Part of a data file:
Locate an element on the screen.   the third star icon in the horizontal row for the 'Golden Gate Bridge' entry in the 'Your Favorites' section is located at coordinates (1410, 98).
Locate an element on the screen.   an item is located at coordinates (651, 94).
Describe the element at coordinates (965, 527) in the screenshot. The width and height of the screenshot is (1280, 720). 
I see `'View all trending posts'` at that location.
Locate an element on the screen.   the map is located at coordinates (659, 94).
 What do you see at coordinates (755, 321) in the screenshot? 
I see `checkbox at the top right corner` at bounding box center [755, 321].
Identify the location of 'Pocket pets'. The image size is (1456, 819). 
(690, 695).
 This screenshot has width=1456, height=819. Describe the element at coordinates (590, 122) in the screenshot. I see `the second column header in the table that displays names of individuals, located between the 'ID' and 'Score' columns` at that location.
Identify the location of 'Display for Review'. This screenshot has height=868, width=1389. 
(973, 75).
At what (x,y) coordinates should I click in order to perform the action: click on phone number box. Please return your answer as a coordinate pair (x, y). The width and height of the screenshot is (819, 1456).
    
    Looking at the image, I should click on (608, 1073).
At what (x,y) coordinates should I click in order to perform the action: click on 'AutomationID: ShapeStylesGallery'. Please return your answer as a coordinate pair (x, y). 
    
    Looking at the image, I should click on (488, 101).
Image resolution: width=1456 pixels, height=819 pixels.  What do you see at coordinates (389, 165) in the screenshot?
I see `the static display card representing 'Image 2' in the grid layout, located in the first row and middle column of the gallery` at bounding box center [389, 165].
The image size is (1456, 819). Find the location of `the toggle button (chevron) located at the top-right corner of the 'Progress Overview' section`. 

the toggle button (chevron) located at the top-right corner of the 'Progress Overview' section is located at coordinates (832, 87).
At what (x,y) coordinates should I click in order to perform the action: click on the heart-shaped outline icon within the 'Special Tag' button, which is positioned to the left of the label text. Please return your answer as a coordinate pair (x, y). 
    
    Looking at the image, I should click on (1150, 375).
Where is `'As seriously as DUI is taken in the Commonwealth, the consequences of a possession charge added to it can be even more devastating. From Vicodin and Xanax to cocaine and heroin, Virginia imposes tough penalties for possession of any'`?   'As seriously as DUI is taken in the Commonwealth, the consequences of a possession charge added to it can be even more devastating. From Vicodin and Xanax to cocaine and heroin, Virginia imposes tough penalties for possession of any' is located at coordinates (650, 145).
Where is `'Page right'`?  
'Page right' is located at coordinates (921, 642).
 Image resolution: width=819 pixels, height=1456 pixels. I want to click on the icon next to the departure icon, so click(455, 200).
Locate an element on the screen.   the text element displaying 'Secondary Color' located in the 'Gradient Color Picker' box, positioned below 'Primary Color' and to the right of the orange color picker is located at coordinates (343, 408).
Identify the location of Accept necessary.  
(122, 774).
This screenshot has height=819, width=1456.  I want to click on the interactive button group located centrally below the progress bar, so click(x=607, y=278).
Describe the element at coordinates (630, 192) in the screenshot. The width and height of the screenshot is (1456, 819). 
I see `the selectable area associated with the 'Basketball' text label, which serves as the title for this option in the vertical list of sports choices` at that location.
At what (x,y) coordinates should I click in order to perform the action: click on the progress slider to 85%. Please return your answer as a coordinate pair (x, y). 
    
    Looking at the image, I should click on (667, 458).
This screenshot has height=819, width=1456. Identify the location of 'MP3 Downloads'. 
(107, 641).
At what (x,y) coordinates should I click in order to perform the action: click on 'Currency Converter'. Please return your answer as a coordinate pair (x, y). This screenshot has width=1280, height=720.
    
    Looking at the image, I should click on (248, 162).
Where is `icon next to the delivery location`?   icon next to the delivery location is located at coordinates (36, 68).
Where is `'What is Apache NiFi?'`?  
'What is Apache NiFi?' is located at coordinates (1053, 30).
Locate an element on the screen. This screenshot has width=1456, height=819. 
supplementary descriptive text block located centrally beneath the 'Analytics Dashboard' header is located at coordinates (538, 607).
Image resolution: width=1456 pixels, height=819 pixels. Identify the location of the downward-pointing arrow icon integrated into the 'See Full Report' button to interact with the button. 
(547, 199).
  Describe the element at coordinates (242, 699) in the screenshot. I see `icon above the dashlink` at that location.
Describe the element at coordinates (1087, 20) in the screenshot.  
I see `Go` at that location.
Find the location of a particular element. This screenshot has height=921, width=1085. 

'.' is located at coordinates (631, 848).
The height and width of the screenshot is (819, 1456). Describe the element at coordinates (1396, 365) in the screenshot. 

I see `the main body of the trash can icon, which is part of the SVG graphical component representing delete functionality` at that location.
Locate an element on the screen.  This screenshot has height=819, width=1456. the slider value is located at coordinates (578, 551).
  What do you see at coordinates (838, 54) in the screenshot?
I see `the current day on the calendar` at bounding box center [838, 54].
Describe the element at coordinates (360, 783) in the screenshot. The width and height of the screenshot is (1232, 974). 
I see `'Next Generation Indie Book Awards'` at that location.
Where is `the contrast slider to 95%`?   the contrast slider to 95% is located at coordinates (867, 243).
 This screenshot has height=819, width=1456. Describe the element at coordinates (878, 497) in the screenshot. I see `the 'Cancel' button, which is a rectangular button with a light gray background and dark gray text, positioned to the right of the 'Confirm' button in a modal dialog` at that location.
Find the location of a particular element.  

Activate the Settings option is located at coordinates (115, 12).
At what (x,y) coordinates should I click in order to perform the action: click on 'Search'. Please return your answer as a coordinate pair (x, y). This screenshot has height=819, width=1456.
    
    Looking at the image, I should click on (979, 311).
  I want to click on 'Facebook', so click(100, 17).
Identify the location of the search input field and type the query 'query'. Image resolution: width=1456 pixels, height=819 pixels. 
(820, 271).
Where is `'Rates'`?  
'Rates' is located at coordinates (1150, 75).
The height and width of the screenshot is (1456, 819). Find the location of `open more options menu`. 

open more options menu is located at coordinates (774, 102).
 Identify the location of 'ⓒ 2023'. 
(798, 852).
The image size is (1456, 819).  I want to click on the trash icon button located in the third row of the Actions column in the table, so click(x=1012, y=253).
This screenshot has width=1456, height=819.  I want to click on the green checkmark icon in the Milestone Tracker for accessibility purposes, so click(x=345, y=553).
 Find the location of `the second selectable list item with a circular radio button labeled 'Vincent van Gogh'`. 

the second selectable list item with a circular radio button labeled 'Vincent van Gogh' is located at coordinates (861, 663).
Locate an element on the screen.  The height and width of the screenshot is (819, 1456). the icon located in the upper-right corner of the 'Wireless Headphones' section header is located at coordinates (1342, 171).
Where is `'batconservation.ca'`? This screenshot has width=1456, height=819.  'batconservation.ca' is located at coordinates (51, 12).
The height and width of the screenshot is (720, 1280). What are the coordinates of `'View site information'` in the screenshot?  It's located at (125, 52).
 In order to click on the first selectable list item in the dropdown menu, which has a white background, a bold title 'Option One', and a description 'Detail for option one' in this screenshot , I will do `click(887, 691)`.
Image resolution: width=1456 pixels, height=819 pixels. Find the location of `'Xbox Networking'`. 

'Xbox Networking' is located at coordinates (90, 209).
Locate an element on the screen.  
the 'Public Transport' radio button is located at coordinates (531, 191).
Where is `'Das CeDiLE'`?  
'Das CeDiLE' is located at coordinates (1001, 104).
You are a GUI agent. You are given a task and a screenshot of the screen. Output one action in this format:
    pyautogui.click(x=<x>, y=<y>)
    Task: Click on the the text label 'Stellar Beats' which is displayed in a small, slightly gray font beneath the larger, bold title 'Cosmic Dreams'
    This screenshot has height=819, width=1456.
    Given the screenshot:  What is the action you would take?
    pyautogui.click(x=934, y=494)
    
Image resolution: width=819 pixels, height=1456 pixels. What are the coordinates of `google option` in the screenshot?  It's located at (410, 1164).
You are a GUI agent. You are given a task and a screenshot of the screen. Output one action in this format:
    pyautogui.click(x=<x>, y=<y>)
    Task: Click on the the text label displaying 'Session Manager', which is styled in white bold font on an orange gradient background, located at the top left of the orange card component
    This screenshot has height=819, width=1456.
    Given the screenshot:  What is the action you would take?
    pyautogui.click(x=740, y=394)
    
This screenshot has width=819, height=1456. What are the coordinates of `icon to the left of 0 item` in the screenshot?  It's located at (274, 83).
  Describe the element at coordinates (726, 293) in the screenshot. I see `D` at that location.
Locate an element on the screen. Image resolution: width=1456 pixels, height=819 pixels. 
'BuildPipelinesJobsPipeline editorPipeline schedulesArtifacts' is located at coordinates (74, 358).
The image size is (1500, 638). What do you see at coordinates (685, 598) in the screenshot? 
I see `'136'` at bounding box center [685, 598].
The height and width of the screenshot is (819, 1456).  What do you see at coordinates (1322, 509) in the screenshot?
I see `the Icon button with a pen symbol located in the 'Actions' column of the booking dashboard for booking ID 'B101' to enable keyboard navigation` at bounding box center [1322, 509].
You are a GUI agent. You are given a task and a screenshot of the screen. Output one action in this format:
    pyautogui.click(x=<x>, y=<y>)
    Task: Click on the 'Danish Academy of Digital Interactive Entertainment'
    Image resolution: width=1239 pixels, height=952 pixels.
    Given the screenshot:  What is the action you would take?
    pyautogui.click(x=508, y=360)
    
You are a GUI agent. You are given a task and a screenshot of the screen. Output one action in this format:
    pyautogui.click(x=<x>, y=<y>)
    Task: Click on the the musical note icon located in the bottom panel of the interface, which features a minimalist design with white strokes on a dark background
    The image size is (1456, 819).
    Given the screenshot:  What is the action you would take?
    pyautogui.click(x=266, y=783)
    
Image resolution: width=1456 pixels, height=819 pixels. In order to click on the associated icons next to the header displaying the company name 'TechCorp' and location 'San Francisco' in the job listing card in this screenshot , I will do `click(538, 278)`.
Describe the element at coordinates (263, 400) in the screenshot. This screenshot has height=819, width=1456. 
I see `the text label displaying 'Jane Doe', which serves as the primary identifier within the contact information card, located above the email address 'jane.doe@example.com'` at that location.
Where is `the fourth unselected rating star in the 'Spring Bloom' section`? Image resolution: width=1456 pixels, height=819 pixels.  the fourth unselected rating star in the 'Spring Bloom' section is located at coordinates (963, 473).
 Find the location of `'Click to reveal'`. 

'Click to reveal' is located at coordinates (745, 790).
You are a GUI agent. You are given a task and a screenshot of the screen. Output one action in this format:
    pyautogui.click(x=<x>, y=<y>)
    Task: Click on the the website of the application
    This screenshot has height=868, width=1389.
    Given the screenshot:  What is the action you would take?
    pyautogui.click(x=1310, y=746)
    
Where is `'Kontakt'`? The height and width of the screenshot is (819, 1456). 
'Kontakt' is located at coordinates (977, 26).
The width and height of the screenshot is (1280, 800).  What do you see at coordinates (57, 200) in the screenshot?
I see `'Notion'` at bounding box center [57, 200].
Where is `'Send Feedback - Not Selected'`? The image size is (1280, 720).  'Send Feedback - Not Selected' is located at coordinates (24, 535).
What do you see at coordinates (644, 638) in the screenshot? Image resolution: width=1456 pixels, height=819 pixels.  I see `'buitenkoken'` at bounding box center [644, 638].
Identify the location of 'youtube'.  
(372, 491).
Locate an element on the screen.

__WHAT IS EXPECTED__
Please find every line in the records above that contains the string "third", with case counting, and copy each of those lines out in full.

__WRITTEN RESPONSE__
Locate an element on the screen.   the third star icon in the horizontal row for the 'Golden Gate Bridge' entry in the 'Your Favorites' section is located at coordinates (1410, 98).
The image size is (1456, 819).  I want to click on the trash icon button located in the third row of the Actions column in the table, so click(x=1012, y=253).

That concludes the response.